• [Problem statement]: Reproduce the listing below without any change.

<<<<

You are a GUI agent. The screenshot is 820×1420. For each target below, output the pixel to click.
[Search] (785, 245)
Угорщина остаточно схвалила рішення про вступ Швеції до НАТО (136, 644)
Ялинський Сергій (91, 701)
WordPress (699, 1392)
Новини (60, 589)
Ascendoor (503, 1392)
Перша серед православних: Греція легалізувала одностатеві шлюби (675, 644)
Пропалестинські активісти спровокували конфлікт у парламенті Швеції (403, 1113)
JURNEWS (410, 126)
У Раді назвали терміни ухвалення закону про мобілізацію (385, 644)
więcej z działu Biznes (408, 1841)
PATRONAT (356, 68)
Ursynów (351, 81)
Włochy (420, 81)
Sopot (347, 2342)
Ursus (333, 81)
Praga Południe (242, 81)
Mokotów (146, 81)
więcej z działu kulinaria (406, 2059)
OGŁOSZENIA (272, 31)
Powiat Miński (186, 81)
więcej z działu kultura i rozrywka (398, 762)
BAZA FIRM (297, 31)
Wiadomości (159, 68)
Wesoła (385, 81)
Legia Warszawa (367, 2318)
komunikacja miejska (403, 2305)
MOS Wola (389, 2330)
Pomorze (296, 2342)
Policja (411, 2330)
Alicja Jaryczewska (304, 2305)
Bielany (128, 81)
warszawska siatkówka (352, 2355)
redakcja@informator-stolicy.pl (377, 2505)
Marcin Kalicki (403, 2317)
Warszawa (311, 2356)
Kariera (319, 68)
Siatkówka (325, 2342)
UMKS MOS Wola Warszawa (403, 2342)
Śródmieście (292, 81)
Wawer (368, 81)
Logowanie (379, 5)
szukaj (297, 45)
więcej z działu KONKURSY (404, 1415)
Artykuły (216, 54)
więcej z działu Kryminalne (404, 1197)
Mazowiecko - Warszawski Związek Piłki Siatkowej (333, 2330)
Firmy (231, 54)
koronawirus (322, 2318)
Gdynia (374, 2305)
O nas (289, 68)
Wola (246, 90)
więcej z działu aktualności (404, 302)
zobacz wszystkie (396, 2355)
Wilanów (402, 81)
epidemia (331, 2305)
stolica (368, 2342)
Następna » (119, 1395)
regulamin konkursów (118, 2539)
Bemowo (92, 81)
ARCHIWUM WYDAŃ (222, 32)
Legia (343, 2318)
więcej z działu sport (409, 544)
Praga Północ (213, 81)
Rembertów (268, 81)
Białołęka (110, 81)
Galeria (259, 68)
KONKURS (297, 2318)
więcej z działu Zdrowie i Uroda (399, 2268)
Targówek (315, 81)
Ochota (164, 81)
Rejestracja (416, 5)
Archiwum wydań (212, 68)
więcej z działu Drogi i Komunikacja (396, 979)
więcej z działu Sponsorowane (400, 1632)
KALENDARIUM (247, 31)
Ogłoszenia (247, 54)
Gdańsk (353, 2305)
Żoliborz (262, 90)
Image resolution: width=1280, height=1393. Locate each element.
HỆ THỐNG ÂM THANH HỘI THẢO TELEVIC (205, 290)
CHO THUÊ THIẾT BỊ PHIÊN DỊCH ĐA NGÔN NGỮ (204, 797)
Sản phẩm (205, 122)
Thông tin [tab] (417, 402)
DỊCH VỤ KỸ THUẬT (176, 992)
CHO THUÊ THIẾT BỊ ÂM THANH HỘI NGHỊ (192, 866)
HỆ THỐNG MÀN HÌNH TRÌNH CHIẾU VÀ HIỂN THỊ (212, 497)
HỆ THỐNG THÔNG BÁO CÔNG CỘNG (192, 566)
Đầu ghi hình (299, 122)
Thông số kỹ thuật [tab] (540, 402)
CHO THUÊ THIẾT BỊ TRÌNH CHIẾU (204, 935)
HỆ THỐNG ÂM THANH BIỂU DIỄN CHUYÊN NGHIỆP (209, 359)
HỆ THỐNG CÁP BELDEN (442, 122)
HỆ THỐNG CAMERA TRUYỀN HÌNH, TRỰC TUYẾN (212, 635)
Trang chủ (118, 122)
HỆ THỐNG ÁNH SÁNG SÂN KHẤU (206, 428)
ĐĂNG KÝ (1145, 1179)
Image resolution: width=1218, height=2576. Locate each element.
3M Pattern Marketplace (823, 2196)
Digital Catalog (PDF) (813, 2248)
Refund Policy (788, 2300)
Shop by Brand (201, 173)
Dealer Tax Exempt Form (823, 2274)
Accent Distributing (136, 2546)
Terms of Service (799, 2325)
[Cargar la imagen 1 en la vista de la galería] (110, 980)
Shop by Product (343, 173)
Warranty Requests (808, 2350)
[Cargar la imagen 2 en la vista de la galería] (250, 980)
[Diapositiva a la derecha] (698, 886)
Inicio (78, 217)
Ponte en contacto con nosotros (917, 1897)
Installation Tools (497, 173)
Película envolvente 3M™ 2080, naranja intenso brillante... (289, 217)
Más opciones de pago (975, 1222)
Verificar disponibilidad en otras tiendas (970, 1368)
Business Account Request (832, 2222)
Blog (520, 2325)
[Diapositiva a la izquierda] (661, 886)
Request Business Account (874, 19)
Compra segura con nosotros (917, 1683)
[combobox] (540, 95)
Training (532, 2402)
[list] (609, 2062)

>>>>

• [Answer box]:
You are a GUI agent. The screenshot is 820×1420. For each target below, output the pixel to click.
[Search] (785, 245)
Угорщина остаточно схвалила рішення про вступ Швеції до НАТО (136, 644)
Ялинський Сергій (91, 701)
WordPress (699, 1392)
Новини (60, 589)
Ascendoor (503, 1392)
Перша серед православних: Греція легалізувала одностатеві шлюби (675, 644)
Пропалестинські активісти спровокували конфлікт у парламенті Швеції (403, 1113)
JURNEWS (410, 126)
У Раді назвали терміни ухвалення закону про мобілізацію (385, 644)
więcej z działu Biznes (408, 1841)
PATRONAT (356, 68)
Ursynów (351, 81)
Włochy (420, 81)
Sopot (347, 2342)
Ursus (333, 81)
Praga Południe (242, 81)
Mokotów (146, 81)
więcej z działu kulinaria (406, 2059)
OGŁOSZENIA (272, 31)
Powiat Miński (186, 81)
więcej z działu kultura i rozrywka (398, 762)
BAZA FIRM (297, 31)
Wiadomości (159, 68)
Wesoła (385, 81)
Legia Warszawa (367, 2318)
komunikacja miejska (403, 2305)
MOS Wola (389, 2330)
Pomorze (296, 2342)
Policja (411, 2330)
Alicja Jaryczewska (304, 2305)
Bielany (128, 81)
warszawska siatkówka (352, 2355)
redakcja@informator-stolicy.pl (377, 2505)
Marcin Kalicki (403, 2317)
Warszawa (311, 2356)
Kariera (319, 68)
Siatkówka (325, 2342)
UMKS MOS Wola Warszawa (403, 2342)
Śródmieście (292, 81)
Wawer (368, 81)
Logowanie (379, 5)
szukaj (297, 45)
więcej z działu KONKURSY (404, 1415)
Artykuły (216, 54)
więcej z działu Kryminalne (404, 1197)
Mazowiecko - Warszawski Związek Piłki Siatkowej (333, 2330)
Firmy (231, 54)
koronawirus (322, 2318)
Gdynia (374, 2305)
O nas (289, 68)
Wola (246, 90)
więcej z działu aktualności (404, 302)
zobacz wszystkie (396, 2355)
Wilanów (402, 81)
epidemia (331, 2305)
stolica (368, 2342)
Następna » (119, 1395)
regulamin konkursów (118, 2539)
Bemowo (92, 81)
ARCHIWUM WYDAŃ (222, 32)
Legia (343, 2318)
więcej z działu sport (409, 544)
Praga Północ (213, 81)
Rembertów (268, 81)
Białołęka (110, 81)
Galeria (259, 68)
KONKURS (297, 2318)
więcej z działu Zdrowie i Uroda (399, 2268)
Targówek (315, 81)
Ochota (164, 81)
Rejestracja (416, 5)
Archiwum wydań (212, 68)
więcej z działu Drogi i Komunikacja (396, 979)
więcej z działu Sponsorowane (400, 1632)
KALENDARIUM (247, 31)
Ogłoszenia (247, 54)
Gdańsk (353, 2305)
Żoliborz (262, 90)
Image resolution: width=1280, height=1393. Locate each element.
HỆ THỐNG ÂM THANH HỘI THẢO TELEVIC (205, 290)
CHO THUÊ THIẾT BỊ PHIÊN DỊCH ĐA NGÔN NGỮ (204, 797)
Sản phẩm (205, 122)
Thông tin [tab] (417, 402)
DỊCH VỤ KỸ THUẬT (176, 992)
CHO THUÊ THIẾT BỊ ÂM THANH HỘI NGHỊ (192, 866)
HỆ THỐNG MÀN HÌNH TRÌNH CHIẾU VÀ HIỂN THỊ (212, 497)
HỆ THỐNG THÔNG BÁO CÔNG CỘNG (192, 566)
Đầu ghi hình (299, 122)
Thông số kỹ thuật [tab] (540, 402)
CHO THUÊ THIẾT BỊ TRÌNH CHIẾU (204, 935)
HỆ THỐNG ÂM THANH BIỂU DIỄN CHUYÊN NGHIỆP (209, 359)
HỆ THỐNG CÁP BELDEN (442, 122)
HỆ THỐNG CAMERA TRUYỀN HÌNH, TRỰC TUYẾN (212, 635)
Trang chủ (118, 122)
HỆ THỐNG ÁNH SÁNG SÂN KHẤU (206, 428)
ĐĂNG KÝ (1145, 1179)
Image resolution: width=1218, height=2576. Locate each element.
3M Pattern Marketplace (823, 2196)
Digital Catalog (PDF) (813, 2248)
Refund Policy (788, 2300)
Shop by Brand (201, 173)
Dealer Tax Exempt Form (823, 2274)
Accent Distributing (136, 2546)
Terms of Service (799, 2325)
[Cargar la imagen 1 en la vista de la galería] (110, 980)
Shop by Product (343, 173)
Warranty Requests (808, 2350)
[Cargar la imagen 2 en la vista de la galería] (250, 980)
[Diapositiva a la derecha] (698, 886)
Inicio (78, 217)
Ponte en contacto con nosotros (917, 1897)
Installation Tools (497, 173)
Película envolvente 3M™ 2080, naranja intenso brillante... (289, 217)
Más opciones de pago (975, 1222)
Verificar disponibilidad en otras tiendas (970, 1368)
Business Account Request (832, 2222)
Blog (520, 2325)
[Diapositiva a la izquierda] (661, 886)
Request Business Account (874, 19)
Compra segura con nosotros (917, 1683)
[combobox] (540, 95)
Training (532, 2402)
[list] (609, 2062)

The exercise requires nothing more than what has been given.